3
Yorum
8
Beğeni
5,0
Puan
143
Okunma

Son yıllarda insanlar derin bir değişim geçirdi geçirmeye de devam ediyor, onun için artık kimse kimseyi eskisi gibi sevemiyor, niye mi duyguların yerini öfke, anlayışın yerini alaycılık aldı ve İnsan ilişkilerinde samimiyet azaldı, güvensizlik arttı, ondandır toplumda sinsi bir nefret duygusu hızla yayılıyor. Bu nefret, açık bir düşmanlık biçiminde değil, daha çok küçümseme, dalga geçme ve umursamazlık şeklinde kendini gösteriyor.
Bir zamanlar duyguların içtenliğiyle ayakta duran ilişkiler, bugün çıkar ve gösteriş temelli hale geldi. İnsanlar birbirlerini anlamaya değil, etkilemeye çalışıyorlar. Sosyal medya bu durumun en belirgin yansıması haline geldi. Herkes kendine ait olmayan sözleri paylaşıyor, başkalarından duymadığı düşünceleri tekrar ediyor. Ezberlenmiş ifadeler, yaşam biçimi haline geldi.

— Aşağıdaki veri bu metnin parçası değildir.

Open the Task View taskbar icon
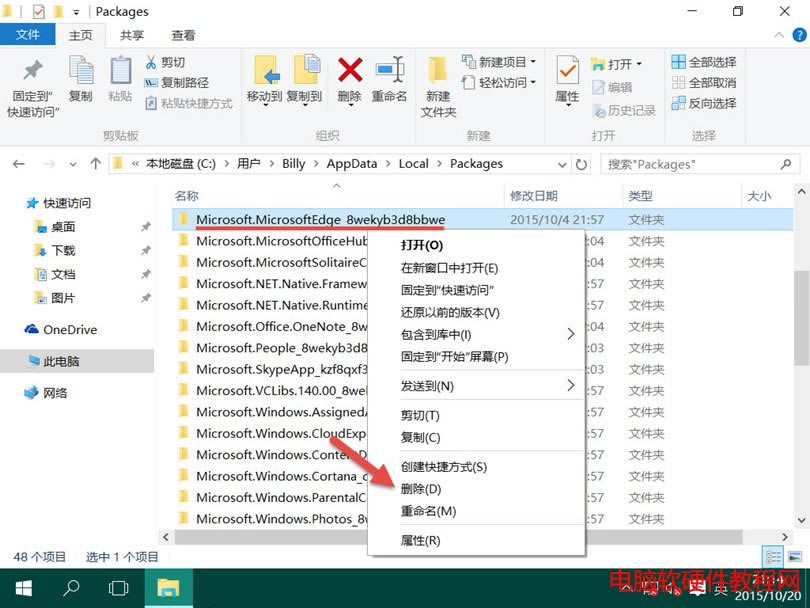Screen dimensions: 810x608 (119, 588)
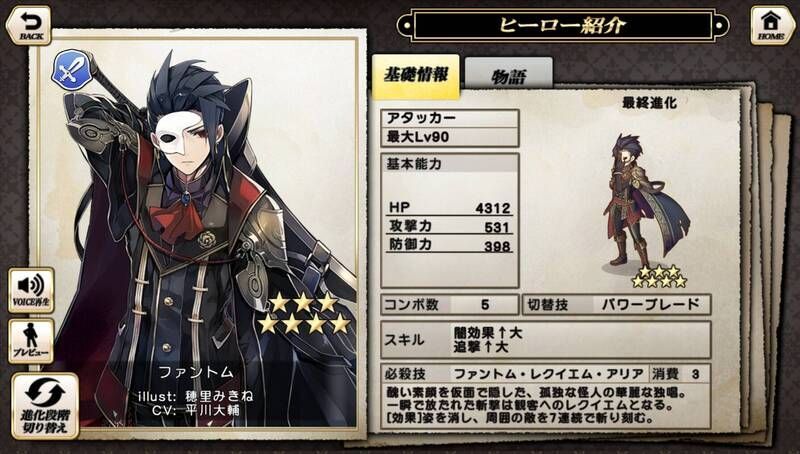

Artık sevmeden aşık olanlar, emek vermeden kazananlar, düşünmeden konuşanlar var. İnsanlık değerleri zayıfladı. Her alanda yeni kurallar koyuldu. Bu kuralların çoğu, insanı özgürleştirmek yerine kalıplara sokuyor. Dürüstlük, nezaket, vicdan gibi kavramlar eski birer alışkanlık gibi görülüyor. Farklı düşünmek veya kendi fikrini savunmak, çoğu zaman “sorun çıkarmak” olarak algılanıyor.
Toplumda bir başka tehlikeli eğilim de, herkesin her konuda konuşması ama çok az kişinin gerçekten bir şey bilmesidir. Bilgi edinmeden yargılamak, anlamadan eleştirmek, düşünmeden suçlamak yaygın hale geldi. Bu tavır, özellikle sosyal medyada güç kazanıyor. İnsanlar birbirlerini tanımadan hakaret ediyor, hiç okumadıkları konular hakkında kesin yargılarda bulunuyorlar. Böylece tartışma kültürü yerini öfke kültürüne bırakıyor.
Bu durumun tam karşısında ise ilgisizlik var. Bazı insanlar olup bitenlere tepki vermemeyi bir erdem gibi görüyor. Hiçbir şeye inanmadıklarını, hiçbir şeyden etkilenmediklerini söylüyorlar. Oysa bu kayıtsızlık, sorumluluktan kaçmanın bir biçimidir. Sessiz kalmak, bazen yanlışın sürmesine izin vermek anlamına gelir.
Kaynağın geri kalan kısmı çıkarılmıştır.